§ **WORK INSTRUCTIONS**: Of the entries below, restate word for word only the section that runs from the line with "Where should I click to: Click the maxConnectionsPerHost=1" to the line with "Launch 防火墙 from", counting both ends.

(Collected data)
- - - -
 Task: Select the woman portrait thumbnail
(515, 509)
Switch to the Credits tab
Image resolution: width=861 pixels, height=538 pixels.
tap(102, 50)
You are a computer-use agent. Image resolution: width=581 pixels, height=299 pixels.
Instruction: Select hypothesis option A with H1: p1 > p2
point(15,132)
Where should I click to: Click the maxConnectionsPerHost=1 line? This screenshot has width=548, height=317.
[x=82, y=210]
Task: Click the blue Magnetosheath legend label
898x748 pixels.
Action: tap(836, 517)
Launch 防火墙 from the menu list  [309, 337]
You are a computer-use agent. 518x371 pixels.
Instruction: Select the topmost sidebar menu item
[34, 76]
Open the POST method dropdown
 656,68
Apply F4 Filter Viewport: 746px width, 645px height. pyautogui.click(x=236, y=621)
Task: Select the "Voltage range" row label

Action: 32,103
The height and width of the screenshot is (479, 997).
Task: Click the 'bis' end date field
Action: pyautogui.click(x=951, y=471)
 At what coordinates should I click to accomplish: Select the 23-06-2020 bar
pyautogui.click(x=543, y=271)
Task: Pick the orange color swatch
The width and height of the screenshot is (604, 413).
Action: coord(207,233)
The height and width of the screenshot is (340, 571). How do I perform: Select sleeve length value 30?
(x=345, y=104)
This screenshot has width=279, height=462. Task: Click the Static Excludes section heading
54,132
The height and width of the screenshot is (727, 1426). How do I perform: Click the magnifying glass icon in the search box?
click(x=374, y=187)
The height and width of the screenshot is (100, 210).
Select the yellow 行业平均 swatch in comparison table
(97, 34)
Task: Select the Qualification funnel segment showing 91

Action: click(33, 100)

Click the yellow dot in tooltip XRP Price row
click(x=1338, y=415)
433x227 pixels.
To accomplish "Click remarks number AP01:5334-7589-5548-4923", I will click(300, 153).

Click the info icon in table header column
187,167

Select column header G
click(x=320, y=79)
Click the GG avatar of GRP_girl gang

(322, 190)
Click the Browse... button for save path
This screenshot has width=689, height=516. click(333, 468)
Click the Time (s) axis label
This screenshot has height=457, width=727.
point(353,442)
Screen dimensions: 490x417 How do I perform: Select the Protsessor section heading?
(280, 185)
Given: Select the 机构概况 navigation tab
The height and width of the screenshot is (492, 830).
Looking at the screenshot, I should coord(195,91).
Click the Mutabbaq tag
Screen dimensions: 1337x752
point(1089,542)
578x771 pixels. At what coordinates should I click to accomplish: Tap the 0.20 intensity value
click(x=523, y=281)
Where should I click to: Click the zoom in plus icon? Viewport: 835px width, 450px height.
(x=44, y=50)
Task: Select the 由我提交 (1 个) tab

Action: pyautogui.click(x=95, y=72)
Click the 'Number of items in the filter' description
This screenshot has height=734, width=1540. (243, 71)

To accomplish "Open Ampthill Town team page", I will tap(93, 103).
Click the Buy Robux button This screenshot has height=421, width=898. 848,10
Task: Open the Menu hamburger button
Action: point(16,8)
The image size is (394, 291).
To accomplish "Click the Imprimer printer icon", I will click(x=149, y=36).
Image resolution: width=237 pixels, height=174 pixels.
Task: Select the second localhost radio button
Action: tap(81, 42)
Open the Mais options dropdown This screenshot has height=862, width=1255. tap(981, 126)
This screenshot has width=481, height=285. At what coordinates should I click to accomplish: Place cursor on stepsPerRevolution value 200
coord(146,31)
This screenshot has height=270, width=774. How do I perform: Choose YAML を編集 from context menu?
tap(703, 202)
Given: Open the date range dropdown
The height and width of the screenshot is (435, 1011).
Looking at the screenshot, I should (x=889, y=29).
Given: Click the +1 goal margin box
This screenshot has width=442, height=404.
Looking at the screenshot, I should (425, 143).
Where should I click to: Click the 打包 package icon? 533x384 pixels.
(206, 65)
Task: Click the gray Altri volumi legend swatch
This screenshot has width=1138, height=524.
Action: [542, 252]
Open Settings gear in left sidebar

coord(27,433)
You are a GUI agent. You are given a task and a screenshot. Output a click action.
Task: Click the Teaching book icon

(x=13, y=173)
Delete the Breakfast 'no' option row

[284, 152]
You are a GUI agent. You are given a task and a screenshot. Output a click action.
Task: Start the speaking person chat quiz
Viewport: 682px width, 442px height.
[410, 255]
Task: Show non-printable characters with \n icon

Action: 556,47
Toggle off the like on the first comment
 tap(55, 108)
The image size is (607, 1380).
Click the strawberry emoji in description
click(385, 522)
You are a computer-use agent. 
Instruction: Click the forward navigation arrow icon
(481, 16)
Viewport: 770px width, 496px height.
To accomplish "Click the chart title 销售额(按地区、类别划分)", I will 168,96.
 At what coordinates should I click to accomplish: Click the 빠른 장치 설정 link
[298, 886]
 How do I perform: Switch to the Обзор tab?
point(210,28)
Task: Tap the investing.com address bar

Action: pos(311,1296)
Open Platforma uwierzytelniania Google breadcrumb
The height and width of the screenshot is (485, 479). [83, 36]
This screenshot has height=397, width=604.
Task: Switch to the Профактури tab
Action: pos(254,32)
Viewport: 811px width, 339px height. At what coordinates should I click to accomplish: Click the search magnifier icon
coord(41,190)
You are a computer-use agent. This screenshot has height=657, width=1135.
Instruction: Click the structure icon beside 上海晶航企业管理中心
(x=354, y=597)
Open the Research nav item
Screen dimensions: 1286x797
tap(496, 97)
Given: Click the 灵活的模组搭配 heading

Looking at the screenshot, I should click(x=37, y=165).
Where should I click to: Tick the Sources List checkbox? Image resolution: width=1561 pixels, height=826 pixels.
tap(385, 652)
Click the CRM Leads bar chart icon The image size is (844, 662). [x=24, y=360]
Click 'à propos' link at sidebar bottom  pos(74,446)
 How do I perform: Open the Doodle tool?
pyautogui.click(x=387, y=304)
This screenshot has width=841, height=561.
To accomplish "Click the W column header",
- - - -
§ **FINAL ANSWER**:
Where should I click to: Click the maxConnectionsPerHost=1 line? This screenshot has width=548, height=317.
[x=82, y=210]
Task: Click the blue Magnetosheath legend label
898x748 pixels.
Action: tap(836, 517)
Launch 防火墙 from the menu list  [309, 337]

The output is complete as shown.